The mystery presented by c-src deepened with the discovery that the gene not only is present in normal cells but also is active in them, that is, the gene is transcribed into messenger RNA and the RNA is translated into protein. Molecular hybridization with Stehelin’s radioactive copy of v-src brought the RNA to view first, in both avian and mammalian cells. The protein was more elusive, mainly because it is synthesized in very small quantities in most cells. Success came when we and others probed for the cellular protein with antibodies prepared originally for the pursuit of the viral transforming protein, pp60v-src. The cellular protein isolated with the aid of these antibodies proved to be virtually indistinguishable from the viral protein, and it was therefore named pp60c-src. The two proteins are similar in size and chemical structure; both catalyze the phosphorylation of tyrosine and both are tightly bound to the plasma membrane of cells (transformed cells in the case of pp60v-src, normal cells in the case of pp60c-src). It is as if the two proteins were designed for the same purpose, even though one is a viral protein that causes cancer and the other is a protein of normal cells.
Cellular Oncogenes
The findings with respect to src were the first hint of a generalization whose extent and significance have yet to be established. Of 17 retrovirus oncogenes identified to date, 16 are known to have close relatives in the normal genomes of vertebrate species. Most of these cellular relatives of viral oncogenes obey the principles first deduced for c-src. They have the structural organization of cellular genes rather than of viral genes; they seem to have survived long periods of evolution, and they are active in normal cells. To account for these facts and for the remarkable similarity between retrovirus oncogenes and their normal cellular kin most virologists have settled on the idea that retrovirus oncogenes are copies of cellular genes. It appears the oncogenes were added to preexistent retrovirus genomes at some time in the not too distant past. How and why retroviruses have copied cellular genes is not known, but there is reason to think the copying continues today, and it may even be possible to recapitulate the process in the laboratory.
The vertebrate genes from which retrovirus oncogenes apparently arose were at first called proto-oncogenes, to emphasize their evolutionary significance and to avoid implying that the cellular genes themselves have oncogenic potential. Now it is clear that they do have such potential. They are cellular oncogenes. The investigations that justify this designation began with this question: If retrovirus oncogenes are merely copies of genes found in normal cells, how can one account for the devastating effects of the viral genes on infected cells? Two explanations have been offered. The mutational hypothesis proposes that viral oncogenes differ from their cellular progenitors in subtle but important ways as a result of mutations introduced when the cellular genes were copied into the retrovirus genome. For example, the apparently similar enzymatic activities of pp60v-src and pp60c-src might actually have different targets in the cell and might therefore have very different effects on cellular behavior. The alternative dosage hypothesis suggests that retrovirus oncogenes act by brute force, overburdening cells with too much of what are essentially normal proteins carrying out normal functions. In this view the genesis of cancer by retrovirus oncogenes is related to the amount of the viral proteins rather than to any unique properties they have.
It is too early to know which of these views is correct, but initial indications favor the dosage hypothesis. First, the doses of retrovirus transforming proteins are unquestionably large.
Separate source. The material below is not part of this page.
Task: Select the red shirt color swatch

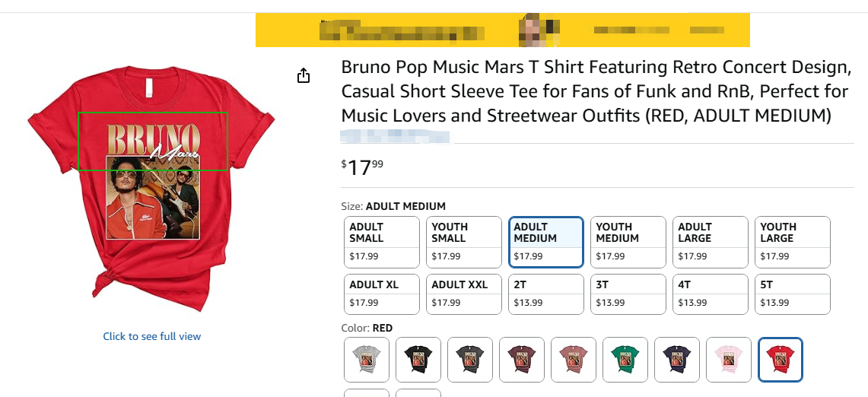Action: [x=781, y=359]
The signals directing the activity of retrovirus genes are quite powerful, with the result that the amount of protein produced from a viral oncogene is far larger than the amount usually produced from the corresponding cellular gene; it is clearly possible that the cell might be overwhelmed. More important evidence has come from attempts to test a central prediction of the dosage hypothesis: If retrovirus oncogenes and cellular oncogenes are indeed identical in function, it should be possible to find circumstances under which the cellular genes themselves can induce cancerous growth.
Cellular-Gene Oncogenesis
The first test of this prediction came from the remarkable experiments of Hidesaburo Hanafusa and his colleagues at Rockefeller University. Hanafusa found strains of the Rous sarcoma virus that had lost large portions of the src gene (but not all of it) and were therefore incapable of inducing the characteristic sarcoma in experimental animals. When Hanafusa injected the crippled viruses into chickens and then recovered the virus particles manufactured in the infected cells, he was astonished to discover that the v-src gene of the virus had been reconstituted. Apparently genetic material from the c-src gene was recombined with the viral genome while the virus was growing in the birds. The virus bearing the reconstituted gene was again fully capable of causing tumors, even though as much as three-fourths of its oncogene had just been acquired from a cellular gene. Hanafusa was able to repeat this extraordinary exercise at will, in quails as well as in chickens. His findings lent weight to the idea that the functions of c-src and v-src are the same, but many tumor virologists were unpersuaded in the absence of more direct evidence for the tumorigenic potential of the cellular genes.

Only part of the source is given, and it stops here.